And when you are done looking at this site for the Scots input on football world-wide, here are two more. 

For those who literally want to trace on the ground the local development of Scots and Scottish football in our own and other countries there is the newly available and ever-expanding site of:

The Scots Football Historians' Group


And on Scottish sports history in general but inevitably including fitba', see Andy Mitchell's inestimable:

Scottish Sport History   




Colombia
There are few countries in South America where the Scots footballing contagion seems to have little effect. Two, Paraguay and Bolivia, are landlocked so not easily accessible by sea-faring Britons. Two others, Peru and Ecuador, even with their coastlines are perhaps also unsurprising. Tucked away on the Pacific coast of South America, before the opening of the Panama Canal in 1914, they were by boat about as far from the British Isles as was then possible. They were also hot and inhospitable countries with for Britons, Scots in particular,  Argentina, Chile, Uruguay and even Brazil being much more attractive. But there is also one more where football is today played at the highest level that was also perhaps climatically less attractive but was and is as easily accessible as, for example, the West Indies, or even Venezuela. That country is Columbia. 

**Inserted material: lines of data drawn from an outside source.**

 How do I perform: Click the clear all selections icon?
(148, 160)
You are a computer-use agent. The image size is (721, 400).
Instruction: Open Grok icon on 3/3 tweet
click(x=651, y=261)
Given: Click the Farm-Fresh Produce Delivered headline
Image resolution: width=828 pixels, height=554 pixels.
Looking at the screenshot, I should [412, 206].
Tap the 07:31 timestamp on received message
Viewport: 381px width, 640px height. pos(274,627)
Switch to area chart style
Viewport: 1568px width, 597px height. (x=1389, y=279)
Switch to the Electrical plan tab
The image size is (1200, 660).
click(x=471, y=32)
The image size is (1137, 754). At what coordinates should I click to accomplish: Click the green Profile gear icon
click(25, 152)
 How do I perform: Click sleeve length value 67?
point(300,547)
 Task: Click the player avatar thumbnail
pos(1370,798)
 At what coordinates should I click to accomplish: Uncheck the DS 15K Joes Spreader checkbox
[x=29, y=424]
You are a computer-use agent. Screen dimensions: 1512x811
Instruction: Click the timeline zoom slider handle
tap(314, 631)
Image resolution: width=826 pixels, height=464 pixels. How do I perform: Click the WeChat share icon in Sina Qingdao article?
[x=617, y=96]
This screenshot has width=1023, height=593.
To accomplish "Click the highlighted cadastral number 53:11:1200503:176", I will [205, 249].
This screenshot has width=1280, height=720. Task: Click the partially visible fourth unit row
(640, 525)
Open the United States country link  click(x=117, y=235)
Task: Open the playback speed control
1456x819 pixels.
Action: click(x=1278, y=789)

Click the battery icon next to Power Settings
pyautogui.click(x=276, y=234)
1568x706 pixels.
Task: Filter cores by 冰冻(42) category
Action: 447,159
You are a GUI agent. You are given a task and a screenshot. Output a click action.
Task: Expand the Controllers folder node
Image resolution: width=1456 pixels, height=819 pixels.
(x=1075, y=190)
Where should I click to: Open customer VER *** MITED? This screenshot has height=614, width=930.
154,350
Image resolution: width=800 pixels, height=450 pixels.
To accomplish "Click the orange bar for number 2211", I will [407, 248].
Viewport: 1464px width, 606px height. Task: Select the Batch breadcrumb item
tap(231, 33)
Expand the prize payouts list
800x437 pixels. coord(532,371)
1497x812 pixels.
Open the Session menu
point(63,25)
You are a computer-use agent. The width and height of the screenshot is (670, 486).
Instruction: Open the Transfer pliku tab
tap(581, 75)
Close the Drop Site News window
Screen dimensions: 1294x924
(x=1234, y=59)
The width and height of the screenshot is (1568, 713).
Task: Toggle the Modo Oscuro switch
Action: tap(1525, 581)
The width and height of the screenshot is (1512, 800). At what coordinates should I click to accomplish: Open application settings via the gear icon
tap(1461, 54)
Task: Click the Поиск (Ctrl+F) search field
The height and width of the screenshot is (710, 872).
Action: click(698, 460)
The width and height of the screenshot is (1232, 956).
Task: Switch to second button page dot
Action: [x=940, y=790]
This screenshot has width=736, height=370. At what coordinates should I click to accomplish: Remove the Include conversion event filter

Unlike Peru and Ecuador Columbia has both Pacific and Caribbean coast-lines and along the latter the Spanish colonial city of Cartagena, the port of Barranquilla and the banana town of Santa Marta were founded early. Yet football came late, two decades and more after countries further south, and the reason seems simple. Unlike even neighbouring Venezuela there were no Scots, at least not at the right time and when they came it was not for long enough.  Although the Fergusons were a prominent merchant family in Barranquilla they had arrived in the 1850s and from Jamaica not directly from the Auld country.  And railways came to Columbia early too but were never extensive. The Magdalena River that reaches the sea at Barranquilla was the highway into the interior. The first, short railway line from Barranquilla to Puerto Colombia, a distance of little more than 15 kilometres was finished by the 1880s before football had taken hold even in Britain. 

There is mention of football being played on the beach in Santa Marta, then more formally again in and around Barranquilla in about 1903-4 and by Britons working on the railway.  There are names, Henry L. H. Hutton, William Mathews, Joseph Clark, J. L. Jamesmith, R. W. Hutton, Harry L. Tyror, Arthur Snowden, George Pycross, Leo Hothersoll, Ed Stapleton and Geo Hughes, a mixture of Scots, English and Welsh. And some would remain in the country, Snowden a Mill Manager in Santa Marta. Hethers(h)all and engineer also from Santa Marta, Harry Tyrer, who was perhaps sixteen at the time,.  

However for most their stay may have been short-lived, a matter of a few repairs after the end of the Thousand Day War, a civil war in theory but one which seems largely to have been engineered by the United States.  Panama was the northernmost province of Columbia. An independent Panama made the building of the canal through it a good deal easier, for America at least. The war end in November. Panama gained its independence in 1903. It was all very neat.

And as for football. In 1908 it arrived in the north of the country once more in Barranquilla, brought by Colombians, notably Arturo de Castro returning from an education in Europe, de Castro in England, and with the foundation of Barranquilla F.C..  And in the south in Pasto in 1909 it was introduced by Leslie Oswald Spain, a London-born importer of Panama hats, who set up a factory in the city, imported kit from Britain and literally got the ball rolling.